_TASK STATEMENT_
Reproduce the part of the excerpt on Round 2 guess accuracy below that runs between "4.4. Post-hoc analyses" and "p = 0.019).", inclusive.

— start of SOURCE EXTRACT —

4.4. Post-hoc analyses of Round 2 guesses given beliefs, conditions with gender or appearance revealed, and behavioural history
Round 2 guess accuracy improves significantly across conditions (all χ2(1) > 32.09, all p < 0.001). However, Round 2 guess accuracy was significantly greater in conditions revealing players’ appearance (Photo and Video), than in conditions that did not (χ2(1) = 5.42, p = 0.019).
Raters’ Round 2 guesses vary across the players’ four possible behavioural histories: ‘Both Take All’, ‘Take All/Partner Split’, ‘Split/Partner Take All’ and ‘Both Split’ (Table 3, panel B). Compared with the Round 1 guesses, raters significantly increased their Round 2 guesses of cooperation for the ‘Both Split’ behavioural history condition, and significantly decreased their guesses of cooperation for behavioural history conditions where at least one partnered player chose ‘Take All’.
Round 2 guesses are affected by seeing gender labels or players’ appearance in the context of Round 1 behavioural history, as these clues help improve guess correctness about male players generally (Table A2), and guess correctness for all players in the behavioural conditions where one or both partners chose ‘Take All’ (Table A3). We find significant differences in correctness when raters had access to players’ appearances, but no significant differences between the Photo and Video treatments. When raters see a player's appearance in a ‘Take All/Partner Split’ interaction, they more aptly guess player behaviour in Round 2. Likewise, when raters see the player's appearance in a ‘Split/Partner Take All’ interaction, they more aptly guess Round 2 behaviour – resulting in more correctness than in conditions without the player's appearance (Table A3).

— end of SOURCE EXTRACT —
— start of DATA LISTING —

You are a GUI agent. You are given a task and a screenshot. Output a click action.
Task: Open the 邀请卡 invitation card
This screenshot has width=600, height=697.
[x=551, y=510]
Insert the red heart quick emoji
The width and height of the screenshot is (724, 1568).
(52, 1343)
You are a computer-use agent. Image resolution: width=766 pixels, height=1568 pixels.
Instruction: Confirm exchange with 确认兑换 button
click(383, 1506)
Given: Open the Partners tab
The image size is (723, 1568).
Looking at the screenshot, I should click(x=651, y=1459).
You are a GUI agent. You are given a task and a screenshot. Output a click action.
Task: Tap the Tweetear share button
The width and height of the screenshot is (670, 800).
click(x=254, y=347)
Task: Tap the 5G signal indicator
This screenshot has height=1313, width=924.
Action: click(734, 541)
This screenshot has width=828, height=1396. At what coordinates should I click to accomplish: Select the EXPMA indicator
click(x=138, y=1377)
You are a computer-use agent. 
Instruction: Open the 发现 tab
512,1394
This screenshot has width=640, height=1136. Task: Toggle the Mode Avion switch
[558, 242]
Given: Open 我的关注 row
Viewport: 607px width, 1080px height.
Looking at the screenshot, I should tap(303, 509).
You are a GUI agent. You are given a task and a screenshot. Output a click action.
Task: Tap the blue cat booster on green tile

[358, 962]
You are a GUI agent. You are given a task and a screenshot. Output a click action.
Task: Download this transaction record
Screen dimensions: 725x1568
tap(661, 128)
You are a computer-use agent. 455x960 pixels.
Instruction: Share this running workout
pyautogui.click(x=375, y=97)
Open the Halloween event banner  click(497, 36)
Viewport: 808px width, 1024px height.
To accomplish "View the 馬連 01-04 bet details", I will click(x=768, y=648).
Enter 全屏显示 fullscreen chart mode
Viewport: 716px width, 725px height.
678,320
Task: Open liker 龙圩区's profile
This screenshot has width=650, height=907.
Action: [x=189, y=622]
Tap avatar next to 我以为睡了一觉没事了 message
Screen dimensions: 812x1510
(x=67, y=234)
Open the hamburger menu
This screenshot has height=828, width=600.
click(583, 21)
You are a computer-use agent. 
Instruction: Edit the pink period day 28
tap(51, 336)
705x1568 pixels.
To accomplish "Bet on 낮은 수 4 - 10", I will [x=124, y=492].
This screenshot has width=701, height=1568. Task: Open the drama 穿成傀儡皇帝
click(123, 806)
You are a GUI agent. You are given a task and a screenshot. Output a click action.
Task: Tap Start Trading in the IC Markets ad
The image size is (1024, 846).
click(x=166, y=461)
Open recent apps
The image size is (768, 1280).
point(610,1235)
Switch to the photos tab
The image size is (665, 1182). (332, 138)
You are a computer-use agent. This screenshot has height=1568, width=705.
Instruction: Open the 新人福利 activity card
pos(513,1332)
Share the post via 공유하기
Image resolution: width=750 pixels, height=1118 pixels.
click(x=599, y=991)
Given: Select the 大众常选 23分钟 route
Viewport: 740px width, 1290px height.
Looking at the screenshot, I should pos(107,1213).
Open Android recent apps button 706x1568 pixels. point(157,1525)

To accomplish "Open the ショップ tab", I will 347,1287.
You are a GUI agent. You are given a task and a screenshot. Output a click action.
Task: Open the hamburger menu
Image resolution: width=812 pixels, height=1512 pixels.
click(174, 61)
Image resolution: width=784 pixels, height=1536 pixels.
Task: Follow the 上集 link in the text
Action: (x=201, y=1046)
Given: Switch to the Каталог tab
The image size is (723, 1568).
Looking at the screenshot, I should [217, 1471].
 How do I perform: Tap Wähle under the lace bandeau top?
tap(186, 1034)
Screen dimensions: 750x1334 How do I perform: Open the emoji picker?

— end of DATA LISTING —

_THE REPLY_
4.4. Post-hoc analyses of Round 2 guesses given beliefs, conditions with gender or appearance revealed, and behavioural history
Round 2 guess accuracy improves significantly across conditions (all χ2(1) > 32.09, all p < 0.001). However, Round 2 guess accuracy was significantly greater in conditions revealing players’ appearance (Photo and Video), than in conditions that did not (χ2(1) = 5.42, p = 0.019).